- **Task instructions**:
[a] In the article on the 1908 Georgia Bulldogs football team, rewrite the stretch from "American college football" through "Bulldogs in 1923.", swapping "Bulldogs" for "Georgia squad".
[b] Please say who captained the team, according to the article on the 1908 Georgia Bulldogs football team.
[c] Extend the article on the 1908 Georgia Bulldogs football team beyond its final sentence.

— START Document —

- Conference: Southern Intercollegiate Athletic Association
- Record: 5–2–1 (2–2–1 SIAA)
- Head coach: Branch Bocock (1st season);
- Captain: Herman De LaPerriere
- Home stadium: Herty Field

= 1908 Georgia Bulldogs football team =

American college football season

The 1908 Georgia Bulldogs football team represented the University of Georgia during the 1908 Southern Intercollegiate Athletic Association football season. The Bulldogs completed the season with a 5–2–1 record. Georgia had victories against Clemson and South Carolina, but lost to one of its main rivals, Auburn. This was the team's first and only season under the guidance of head coach Branch Bocock, although he had coached three games in 1907. One of the players on the 1908 team was quarterback George "Kid" Woodruff. After a successful season, Woodruff traveled abroad in 1909 and returned to the university in 1910 and 1911 and eventually became the head coach of the Bulldogs in 1923.

The game against Alabama on November 14 was the 100th game played by the football program since its inception in 1892. Georgia tied Alabama in that game, bringing Georgia's record in the first 100 games to 45–47–8, .490 winning percentage.

— END Document —
— START Stored rows —

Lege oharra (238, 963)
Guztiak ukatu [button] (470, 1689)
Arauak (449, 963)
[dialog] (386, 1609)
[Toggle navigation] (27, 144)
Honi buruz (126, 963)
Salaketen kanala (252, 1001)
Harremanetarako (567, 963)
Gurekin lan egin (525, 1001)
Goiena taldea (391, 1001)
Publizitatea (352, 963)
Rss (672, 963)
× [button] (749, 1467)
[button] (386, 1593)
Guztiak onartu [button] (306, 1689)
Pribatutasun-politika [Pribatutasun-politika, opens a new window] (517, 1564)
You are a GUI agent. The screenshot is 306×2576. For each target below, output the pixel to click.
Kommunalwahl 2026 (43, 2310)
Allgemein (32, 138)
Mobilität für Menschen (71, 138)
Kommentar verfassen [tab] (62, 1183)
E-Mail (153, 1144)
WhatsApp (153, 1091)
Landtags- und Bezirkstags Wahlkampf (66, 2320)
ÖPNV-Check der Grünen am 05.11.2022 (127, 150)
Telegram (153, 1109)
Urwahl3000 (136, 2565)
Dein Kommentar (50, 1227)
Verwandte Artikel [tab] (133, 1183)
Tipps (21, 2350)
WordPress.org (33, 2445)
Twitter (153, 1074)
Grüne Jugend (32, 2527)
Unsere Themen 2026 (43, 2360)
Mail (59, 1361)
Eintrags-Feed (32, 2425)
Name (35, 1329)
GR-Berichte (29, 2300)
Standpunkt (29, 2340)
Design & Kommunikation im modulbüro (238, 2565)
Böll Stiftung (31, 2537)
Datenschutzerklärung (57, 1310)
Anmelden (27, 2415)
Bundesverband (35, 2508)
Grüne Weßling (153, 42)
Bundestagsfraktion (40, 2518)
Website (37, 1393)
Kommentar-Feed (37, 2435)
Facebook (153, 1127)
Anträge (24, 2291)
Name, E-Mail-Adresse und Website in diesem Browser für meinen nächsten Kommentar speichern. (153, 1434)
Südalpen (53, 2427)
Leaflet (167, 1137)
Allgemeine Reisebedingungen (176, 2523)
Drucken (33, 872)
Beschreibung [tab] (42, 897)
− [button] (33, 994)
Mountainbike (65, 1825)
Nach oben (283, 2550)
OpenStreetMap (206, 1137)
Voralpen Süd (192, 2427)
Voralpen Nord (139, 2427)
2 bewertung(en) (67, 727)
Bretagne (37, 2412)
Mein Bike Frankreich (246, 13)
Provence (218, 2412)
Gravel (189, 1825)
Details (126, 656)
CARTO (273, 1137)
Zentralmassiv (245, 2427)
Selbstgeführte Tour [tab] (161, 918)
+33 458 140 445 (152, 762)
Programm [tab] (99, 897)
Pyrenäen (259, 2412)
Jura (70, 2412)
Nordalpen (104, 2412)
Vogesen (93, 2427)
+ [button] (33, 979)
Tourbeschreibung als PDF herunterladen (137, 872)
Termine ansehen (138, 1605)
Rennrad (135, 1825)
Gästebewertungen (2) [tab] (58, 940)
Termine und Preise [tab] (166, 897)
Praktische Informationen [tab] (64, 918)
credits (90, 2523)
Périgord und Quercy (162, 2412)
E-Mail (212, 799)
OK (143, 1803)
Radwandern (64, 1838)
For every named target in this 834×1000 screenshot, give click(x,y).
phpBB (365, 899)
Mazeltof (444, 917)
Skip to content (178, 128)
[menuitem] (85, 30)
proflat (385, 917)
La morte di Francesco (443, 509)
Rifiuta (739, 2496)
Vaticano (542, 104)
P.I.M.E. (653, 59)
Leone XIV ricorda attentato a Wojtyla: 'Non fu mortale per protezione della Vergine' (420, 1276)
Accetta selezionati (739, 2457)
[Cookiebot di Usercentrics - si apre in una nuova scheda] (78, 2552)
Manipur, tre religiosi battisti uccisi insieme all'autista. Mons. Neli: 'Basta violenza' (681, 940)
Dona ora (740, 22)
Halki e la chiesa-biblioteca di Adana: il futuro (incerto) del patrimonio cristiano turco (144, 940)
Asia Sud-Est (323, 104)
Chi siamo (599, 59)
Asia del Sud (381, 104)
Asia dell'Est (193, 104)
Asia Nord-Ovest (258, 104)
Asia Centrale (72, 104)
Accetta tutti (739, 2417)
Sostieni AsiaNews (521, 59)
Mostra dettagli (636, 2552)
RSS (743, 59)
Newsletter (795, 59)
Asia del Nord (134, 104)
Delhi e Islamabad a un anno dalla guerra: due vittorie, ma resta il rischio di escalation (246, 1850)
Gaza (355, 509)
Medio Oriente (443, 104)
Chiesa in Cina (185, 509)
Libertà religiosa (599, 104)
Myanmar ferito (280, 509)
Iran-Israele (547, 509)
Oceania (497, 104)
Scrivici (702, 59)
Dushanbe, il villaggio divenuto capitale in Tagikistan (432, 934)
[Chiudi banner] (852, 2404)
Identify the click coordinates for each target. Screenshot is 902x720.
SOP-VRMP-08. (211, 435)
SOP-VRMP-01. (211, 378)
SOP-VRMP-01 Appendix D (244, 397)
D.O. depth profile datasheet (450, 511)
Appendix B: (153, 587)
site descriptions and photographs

— END Stored rows —

- **Outputs in order**:
[a]
American college football season

The 1908 Georgia Georgia squad football team represented the University of Georgia during the 1908 Southern Intercollegiate Athletic Association football season. The Georgia squad completed the season with a 5–2–1 record. Georgia had victories against Clemson and South Carolina, but lost to one of its main rivals, Auburn. This was the team's first and only season under the guidance of head coach Branch Bocock, although he had coached three games in 1907. One of the players on the 1908 team was quarterback George "Kid" Woodruff. After a successful season, Woodruff traveled abroad in 1909 and returned to the university in 1910 and 1911 and eventually became the head coach of the Georgia squad in 1923.

[b] Herman De LaPerriere

[c]
==Schedule==

| Date | Opponent | Site | Result | Source |
| October 10 | North Georgia* | Herty Field; Athens, GA; | W 16–0 |  |
| October 17 | South Carolina* | Herty Field; Athens, GA (rivalry); | W 29–6 |  |
| October 24 | at Tennessee | Waite Field; Knoxville, TN (rivalry); | L 0–10 |  |
| October 31 | at Mercer | Central City Park; Macon, GA; | W 10–0 |  |
| November 5 | vs. Clemson | Augusta, GA (rivalry) | W 8–0 |  |
| November 14 | at Alabama | Birmingham Fairgrounds; Birmingham, AL (rivalry); | T 6–6 |  |
| November 21 | Davidson* | Herty Field; Athens, GA; | W 2–0 |  |
| November 26 | Auburn | Montgomery Baseball Park; Montgomery, AL (Deep South's Oldest Rivalry); | L 0–23 |  |
*Non-conference game;

==Sources==
- Reed, Thomas Walter. "Athletics at the University from the Beginning Through 1947"
- "Alabama All-Time Vs Georgia" (2006)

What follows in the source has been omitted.